Was macht einen Trendladen zu einem Trendladen? Ist es seine Lage in einem angesagten Stadtteil, sind es die vielen schönen und jungen Menschen, die fotogen in Ecken herumlümmeln, ist es die Bar, hinter der Cocktailspezialisten mit ernsten Gesichtern bunte Flüssigkeiten zusammenmixen?

Im Lindenblatt, Limmerstraße Ecke Stärkestraße, scheint all das zu zu treffen. Da, wo die Fleischerei Behnsen jahrzehntelang ansässig war, zeugen noch heute Bilder in der Speisekarte von der einstigen Tradition. Die sind allerdings das einzige Zugeständnis an alte Zeiten, der Rest ist neu – und stilistisch gelungen. Die Einrichtung im Lindenblatt ist geprägt von warmen Tönen, auf puristischen Kunstlederstühlen und -bänken in Gold und Braun finden fast 100 Gäste Platz, draußen vor der Tür sind weitere Plätze zum sehen und, wichtiger, gesehen werden.
Bei unserem Besuch ist der Laden sehr voll, England ist noch im WM-Turnier, das Spiel wird auf zwei Riesen-Flatscreens übertragen. Wir warten auf der „Limmer“ bei einem Glas sehr guten chilenischen Merlot (0,2 l für faire 3,90€), bis uns die umsichtige Bedienung einen Platz für drei in Aussicht stellt – leider direkt neben einem der brüllend lauten Fernseher.

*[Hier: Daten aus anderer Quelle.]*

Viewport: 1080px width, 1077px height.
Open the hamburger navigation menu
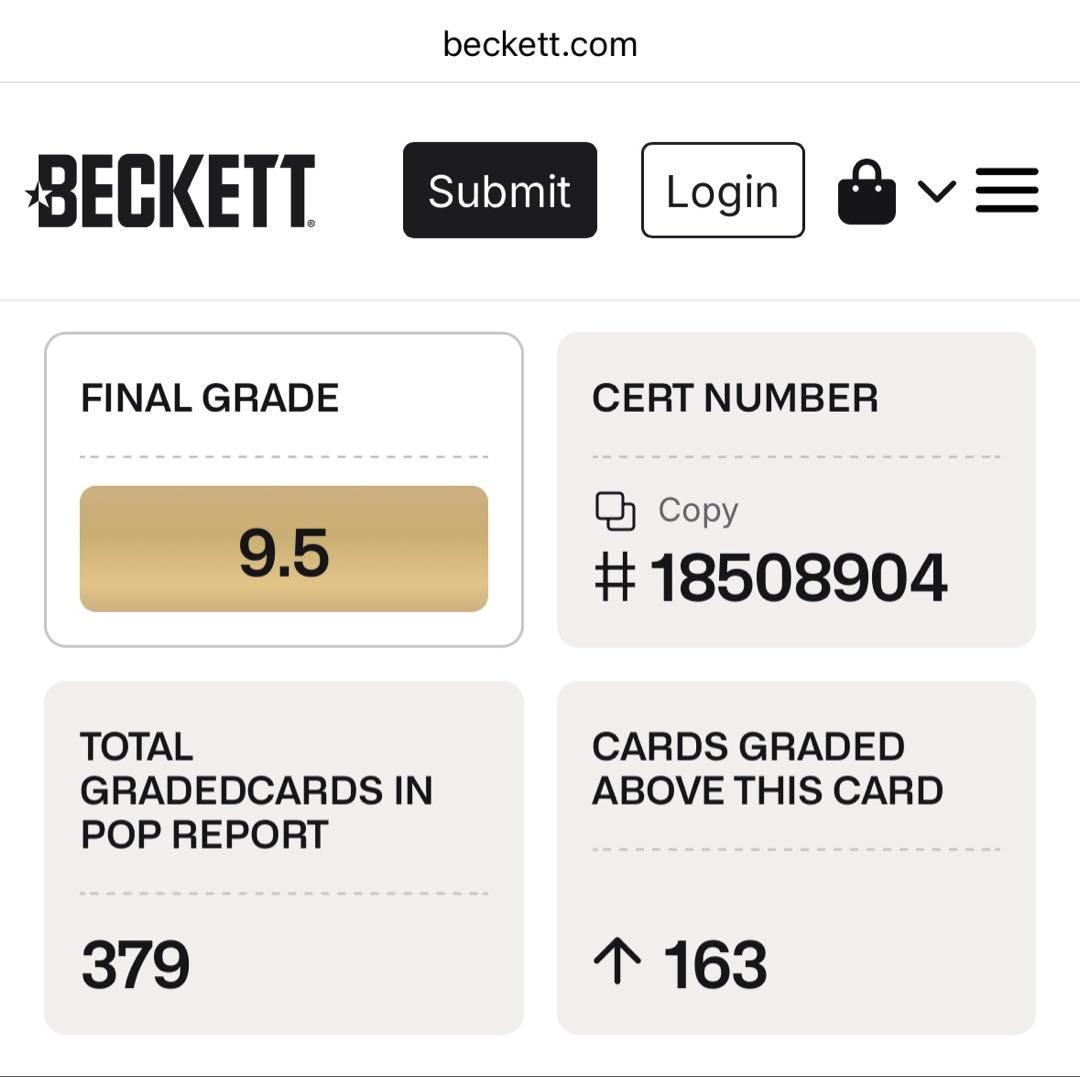click(1007, 191)
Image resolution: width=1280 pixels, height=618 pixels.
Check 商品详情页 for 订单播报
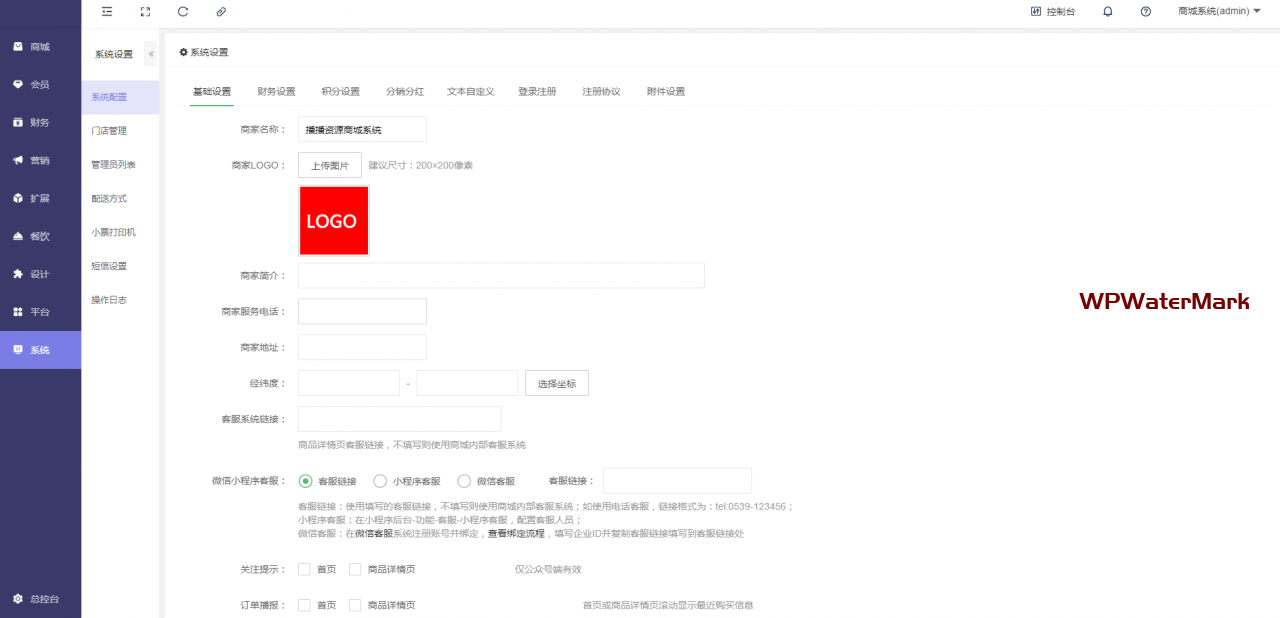(x=355, y=605)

Wir bestellen einen weiteren Merlot, einen Pfefferminz-Ingwertee (gelungen für 2,60 €) und einen leichteren Rotwein aus der Pfalz, ebenfalls für 3,90€. Fleischlastig wie die ehemalige Traditionsmetzgerei ist auch die heutige Karte im Lindenblatt: Von Currywurst über verschiedene Burger bis zu argentinischem Rumpsteak (250 g für äußerst günstige 14,50 €) sowie Nudel- und Pizzazvarianten wird man hier von der Kleinigkeit bis zum Sattwerden fündig. Meine Begleiter bestellen einen Wildlachsburger (8,50€ ohne Beilage) und die klassische Cheeseburger-Variante für 6,50€, ebenfalls ohne Beilage. Dieser Burger hat es allerdings in sich: Ein Stück wohlschmeckendes Rindfleisch versteckt sich zwischen zwei mächtigen Gaues-Brothälften – Verzweiflung macht sich breit. Wie soll man das Monster essen? Selbst der Amerikaner am Nebentisch („That’s about the biggest burger, I’ve ever seen. It’s uneatable.“) weiß keine Lösung. Meine Begleiterin, Fee Nummer eins, entscheidet sich für das selektive System: Sie lässt das Brot Brot sein und wendet sich dem gut gewürzten, knackig gebratenen Innenleben zu. Schwierig zu essen, aber schmeckt gut, lautet ihr Fazit. Diesen Burger kann man nach einem Arbeitstag im Bergwerk bestellen – oder wenn man ein Grizzlybär ist.
Bei Fee Nummer zwei kommt der Lachsburger besser an: Ein noch glasig gebratenes Stück Wildlachs hat die Bekanntschaft mit einer Senf-Honig-Dillsauce gemacht. Viel übersichtlicher als das käsige Exemplar und zwischen ein Roggenbrötchen gebettet, erfüllt dieser Lachsburger seinen Zweck: Er macht satt, hat wenig Kalorien, da auf Eiweißbrot serviert und belastet nicht.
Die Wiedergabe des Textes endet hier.